Figure 16 shows the radial-azimuthal velocity field at the slit space when Z* is 24.5 in 6-slit model. As can be found in Figure 16(a), tangential velocity dominates in the fluid flow in radial-azimuthal plane, and velocity decreases gradually in the direction from inner cylinder to outer cylinder. Figures 16(b) and 16(c) show the velocity field in slit spaces 1 and 2 at the time of T1. Compared with these two Figures, it can be found the flow field in different slit space differs a lot, which means that the flow in the slit space also has the characteristic of wavy flow. Figures 16(d), 16(e), and 16(f) show the velocity field in slit space 1 at different times; the fluid flows from slit wall region to the annulus gap at T1 and T2 but remains as vortex flow at T3 and T4. Meanwhile, continuous changing of secondary flow in slit space means there is periodical interaction between the slit space and annulus gap.
Velocity field in radial-azimuthal plane.
From the numerical calculation, the flow field in the whole model can be obtained, which overcomes the shortcomings of PIV experimental. And Taylor vortices’ number can be calculated, which is 22 pairs in plain model and 18 pairs in the 6-slit and 12-slit models. Table 1 shows the maximum value of the radial velocity and axial velocity in different models and the amplitude of axial fluctuation and axial size of Taylor vortices.
Comparison of different models.

# Extracted entries
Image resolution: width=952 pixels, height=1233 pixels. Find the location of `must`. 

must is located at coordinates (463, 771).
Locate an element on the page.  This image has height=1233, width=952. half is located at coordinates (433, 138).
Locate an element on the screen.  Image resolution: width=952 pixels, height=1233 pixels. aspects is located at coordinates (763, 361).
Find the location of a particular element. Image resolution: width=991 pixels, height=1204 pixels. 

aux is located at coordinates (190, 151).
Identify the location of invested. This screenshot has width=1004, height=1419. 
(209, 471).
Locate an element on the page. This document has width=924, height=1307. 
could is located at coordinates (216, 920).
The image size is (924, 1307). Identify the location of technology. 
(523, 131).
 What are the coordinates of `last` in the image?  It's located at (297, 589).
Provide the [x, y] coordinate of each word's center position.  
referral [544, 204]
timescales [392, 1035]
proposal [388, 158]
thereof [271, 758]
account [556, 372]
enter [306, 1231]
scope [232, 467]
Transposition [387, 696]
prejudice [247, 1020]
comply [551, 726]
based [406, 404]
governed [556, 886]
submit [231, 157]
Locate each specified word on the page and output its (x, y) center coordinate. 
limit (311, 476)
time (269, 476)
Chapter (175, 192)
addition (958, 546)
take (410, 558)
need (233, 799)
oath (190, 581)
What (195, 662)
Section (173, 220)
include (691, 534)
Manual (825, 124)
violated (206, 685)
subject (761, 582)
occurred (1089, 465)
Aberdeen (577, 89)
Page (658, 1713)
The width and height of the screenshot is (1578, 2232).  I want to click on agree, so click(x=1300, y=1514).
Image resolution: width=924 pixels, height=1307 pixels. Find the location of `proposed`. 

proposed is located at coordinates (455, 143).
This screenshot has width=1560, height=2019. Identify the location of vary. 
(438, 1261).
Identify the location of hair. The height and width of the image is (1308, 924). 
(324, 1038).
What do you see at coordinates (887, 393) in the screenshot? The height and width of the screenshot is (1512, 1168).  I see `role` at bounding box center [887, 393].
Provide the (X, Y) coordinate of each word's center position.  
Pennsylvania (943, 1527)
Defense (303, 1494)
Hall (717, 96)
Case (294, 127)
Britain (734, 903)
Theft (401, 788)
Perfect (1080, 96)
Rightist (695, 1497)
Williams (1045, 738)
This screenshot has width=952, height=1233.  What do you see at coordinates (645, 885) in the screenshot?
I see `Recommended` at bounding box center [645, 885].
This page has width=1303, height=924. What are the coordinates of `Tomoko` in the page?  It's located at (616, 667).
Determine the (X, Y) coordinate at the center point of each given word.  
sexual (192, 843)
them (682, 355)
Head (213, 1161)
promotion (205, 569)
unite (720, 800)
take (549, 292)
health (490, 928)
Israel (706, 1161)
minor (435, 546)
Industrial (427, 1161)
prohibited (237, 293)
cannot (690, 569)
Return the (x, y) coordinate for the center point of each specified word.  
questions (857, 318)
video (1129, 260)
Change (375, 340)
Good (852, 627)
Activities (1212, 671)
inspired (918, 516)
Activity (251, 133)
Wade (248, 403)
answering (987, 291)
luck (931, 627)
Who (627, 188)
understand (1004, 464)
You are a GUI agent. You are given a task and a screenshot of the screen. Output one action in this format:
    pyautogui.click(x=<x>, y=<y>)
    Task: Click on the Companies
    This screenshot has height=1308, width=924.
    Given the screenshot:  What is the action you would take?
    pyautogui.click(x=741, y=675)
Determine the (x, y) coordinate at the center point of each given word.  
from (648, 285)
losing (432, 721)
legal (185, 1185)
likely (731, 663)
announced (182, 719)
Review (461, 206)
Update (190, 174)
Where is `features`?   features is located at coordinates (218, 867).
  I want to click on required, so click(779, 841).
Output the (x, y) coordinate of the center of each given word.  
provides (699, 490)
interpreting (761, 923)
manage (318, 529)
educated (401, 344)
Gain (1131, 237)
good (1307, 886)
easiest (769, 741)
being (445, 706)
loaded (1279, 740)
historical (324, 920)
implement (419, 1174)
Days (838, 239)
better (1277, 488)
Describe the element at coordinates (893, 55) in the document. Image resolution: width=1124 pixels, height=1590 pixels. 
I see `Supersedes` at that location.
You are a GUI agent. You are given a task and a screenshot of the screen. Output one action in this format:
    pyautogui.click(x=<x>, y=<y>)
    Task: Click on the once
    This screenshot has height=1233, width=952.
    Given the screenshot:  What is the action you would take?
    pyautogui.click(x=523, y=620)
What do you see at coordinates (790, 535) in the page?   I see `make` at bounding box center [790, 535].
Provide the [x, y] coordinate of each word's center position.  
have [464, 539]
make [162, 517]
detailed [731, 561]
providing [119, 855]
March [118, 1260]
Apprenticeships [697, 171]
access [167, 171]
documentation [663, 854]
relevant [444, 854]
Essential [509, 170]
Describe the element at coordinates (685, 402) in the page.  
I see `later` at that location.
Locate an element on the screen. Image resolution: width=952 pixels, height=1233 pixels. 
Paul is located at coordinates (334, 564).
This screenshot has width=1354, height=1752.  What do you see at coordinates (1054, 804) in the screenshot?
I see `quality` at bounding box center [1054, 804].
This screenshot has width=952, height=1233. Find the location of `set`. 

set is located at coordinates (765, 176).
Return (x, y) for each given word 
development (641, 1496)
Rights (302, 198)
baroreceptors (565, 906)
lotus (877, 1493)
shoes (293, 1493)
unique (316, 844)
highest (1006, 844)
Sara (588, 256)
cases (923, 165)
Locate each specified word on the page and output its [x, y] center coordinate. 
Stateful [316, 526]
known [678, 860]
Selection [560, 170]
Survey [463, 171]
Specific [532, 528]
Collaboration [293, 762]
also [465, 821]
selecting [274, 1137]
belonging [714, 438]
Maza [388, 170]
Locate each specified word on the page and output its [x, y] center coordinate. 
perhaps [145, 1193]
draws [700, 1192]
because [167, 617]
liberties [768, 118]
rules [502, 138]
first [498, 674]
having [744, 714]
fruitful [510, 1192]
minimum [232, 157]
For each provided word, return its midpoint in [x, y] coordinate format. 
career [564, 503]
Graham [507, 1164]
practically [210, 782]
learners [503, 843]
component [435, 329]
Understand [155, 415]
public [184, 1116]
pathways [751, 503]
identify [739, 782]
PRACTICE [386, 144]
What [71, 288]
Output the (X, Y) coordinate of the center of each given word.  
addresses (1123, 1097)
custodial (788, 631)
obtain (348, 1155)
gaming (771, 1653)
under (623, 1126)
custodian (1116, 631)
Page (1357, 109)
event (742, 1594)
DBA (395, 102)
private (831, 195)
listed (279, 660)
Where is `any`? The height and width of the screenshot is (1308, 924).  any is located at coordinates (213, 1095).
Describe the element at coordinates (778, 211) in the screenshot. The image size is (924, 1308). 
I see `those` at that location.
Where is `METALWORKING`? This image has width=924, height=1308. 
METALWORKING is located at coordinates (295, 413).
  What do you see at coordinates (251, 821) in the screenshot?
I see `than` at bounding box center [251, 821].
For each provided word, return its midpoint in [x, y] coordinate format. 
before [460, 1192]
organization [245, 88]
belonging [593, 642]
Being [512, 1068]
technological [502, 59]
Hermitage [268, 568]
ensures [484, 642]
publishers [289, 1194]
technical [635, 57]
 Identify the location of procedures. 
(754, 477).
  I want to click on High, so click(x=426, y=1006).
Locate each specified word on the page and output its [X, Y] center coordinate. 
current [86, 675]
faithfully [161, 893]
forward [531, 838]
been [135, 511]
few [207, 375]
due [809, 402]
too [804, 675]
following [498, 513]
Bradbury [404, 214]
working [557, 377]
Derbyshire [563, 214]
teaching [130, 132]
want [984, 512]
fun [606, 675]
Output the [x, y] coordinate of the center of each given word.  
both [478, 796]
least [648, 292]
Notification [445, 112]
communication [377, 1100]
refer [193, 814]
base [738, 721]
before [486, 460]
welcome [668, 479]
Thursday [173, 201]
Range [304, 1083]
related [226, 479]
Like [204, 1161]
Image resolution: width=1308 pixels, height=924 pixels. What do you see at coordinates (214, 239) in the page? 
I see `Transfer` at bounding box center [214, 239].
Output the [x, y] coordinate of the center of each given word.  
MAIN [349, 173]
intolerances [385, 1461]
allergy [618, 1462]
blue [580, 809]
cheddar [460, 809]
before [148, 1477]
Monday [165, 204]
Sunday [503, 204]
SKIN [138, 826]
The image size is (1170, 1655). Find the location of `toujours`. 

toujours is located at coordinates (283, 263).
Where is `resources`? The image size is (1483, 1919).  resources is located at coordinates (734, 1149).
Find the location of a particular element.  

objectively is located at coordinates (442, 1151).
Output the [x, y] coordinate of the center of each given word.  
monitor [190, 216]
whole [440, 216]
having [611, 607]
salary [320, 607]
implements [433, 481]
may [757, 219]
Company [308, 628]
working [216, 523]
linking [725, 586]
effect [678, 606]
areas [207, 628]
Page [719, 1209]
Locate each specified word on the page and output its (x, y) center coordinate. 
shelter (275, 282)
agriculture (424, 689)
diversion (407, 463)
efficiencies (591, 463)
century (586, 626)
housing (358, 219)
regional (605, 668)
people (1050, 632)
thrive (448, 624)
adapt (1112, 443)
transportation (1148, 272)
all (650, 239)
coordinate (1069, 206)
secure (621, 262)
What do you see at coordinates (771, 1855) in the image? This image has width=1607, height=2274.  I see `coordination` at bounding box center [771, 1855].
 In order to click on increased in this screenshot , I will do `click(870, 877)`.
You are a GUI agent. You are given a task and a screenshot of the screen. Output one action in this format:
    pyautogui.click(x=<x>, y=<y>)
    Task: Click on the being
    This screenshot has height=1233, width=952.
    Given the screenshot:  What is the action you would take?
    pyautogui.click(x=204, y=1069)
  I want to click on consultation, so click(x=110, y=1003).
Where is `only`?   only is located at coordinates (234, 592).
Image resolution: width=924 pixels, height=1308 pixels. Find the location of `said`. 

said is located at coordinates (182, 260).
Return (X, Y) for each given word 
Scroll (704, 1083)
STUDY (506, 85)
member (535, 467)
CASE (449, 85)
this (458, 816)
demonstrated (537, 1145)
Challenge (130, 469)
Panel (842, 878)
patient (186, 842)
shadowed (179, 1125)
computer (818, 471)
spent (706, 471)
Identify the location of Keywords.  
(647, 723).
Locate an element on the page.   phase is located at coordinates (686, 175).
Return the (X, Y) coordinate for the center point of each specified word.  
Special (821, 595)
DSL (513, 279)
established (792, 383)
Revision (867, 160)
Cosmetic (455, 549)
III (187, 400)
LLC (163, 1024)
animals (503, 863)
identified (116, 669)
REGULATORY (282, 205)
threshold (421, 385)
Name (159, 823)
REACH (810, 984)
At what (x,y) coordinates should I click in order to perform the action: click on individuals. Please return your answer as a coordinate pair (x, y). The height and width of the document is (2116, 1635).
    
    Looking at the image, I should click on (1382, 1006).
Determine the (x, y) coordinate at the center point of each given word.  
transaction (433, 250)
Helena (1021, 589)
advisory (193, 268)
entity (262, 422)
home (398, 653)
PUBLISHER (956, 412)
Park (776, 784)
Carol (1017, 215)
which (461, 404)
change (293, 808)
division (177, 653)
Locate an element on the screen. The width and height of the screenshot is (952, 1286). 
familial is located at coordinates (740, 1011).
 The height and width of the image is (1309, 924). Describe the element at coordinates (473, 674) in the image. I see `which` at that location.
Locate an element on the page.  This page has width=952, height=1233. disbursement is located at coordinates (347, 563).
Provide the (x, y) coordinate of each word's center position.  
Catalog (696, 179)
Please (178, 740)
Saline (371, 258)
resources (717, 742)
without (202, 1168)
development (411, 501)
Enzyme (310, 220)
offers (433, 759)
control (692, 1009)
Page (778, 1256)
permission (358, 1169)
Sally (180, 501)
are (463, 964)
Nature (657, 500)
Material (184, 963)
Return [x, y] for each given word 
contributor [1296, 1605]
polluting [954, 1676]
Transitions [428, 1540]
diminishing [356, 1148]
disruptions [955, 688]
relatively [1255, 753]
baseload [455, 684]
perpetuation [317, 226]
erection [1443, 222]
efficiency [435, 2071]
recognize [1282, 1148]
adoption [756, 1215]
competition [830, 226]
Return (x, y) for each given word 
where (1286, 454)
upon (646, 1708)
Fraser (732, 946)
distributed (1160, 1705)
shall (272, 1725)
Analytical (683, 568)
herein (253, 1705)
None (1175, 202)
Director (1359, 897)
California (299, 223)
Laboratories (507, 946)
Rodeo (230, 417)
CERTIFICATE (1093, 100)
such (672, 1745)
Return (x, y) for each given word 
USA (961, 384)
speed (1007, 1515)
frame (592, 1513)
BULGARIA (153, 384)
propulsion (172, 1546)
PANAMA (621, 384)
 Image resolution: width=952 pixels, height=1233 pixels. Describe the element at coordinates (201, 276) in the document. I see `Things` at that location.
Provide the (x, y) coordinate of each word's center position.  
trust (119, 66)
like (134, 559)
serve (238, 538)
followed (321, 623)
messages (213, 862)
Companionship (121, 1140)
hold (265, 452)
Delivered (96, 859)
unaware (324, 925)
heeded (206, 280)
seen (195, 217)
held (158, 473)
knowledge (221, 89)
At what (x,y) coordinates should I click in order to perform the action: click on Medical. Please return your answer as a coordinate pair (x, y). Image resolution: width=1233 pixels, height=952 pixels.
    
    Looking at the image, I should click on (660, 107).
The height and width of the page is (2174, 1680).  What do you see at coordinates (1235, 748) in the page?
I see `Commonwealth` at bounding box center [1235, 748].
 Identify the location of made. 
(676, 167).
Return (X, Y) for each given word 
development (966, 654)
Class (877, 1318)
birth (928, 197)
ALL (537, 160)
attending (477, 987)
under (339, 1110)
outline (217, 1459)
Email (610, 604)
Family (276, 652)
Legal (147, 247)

# Exercise directions
According to the passage on flow in the slit models, how many pairs of Taylor vortices form in the plain model?

# Answer space
22 pairs.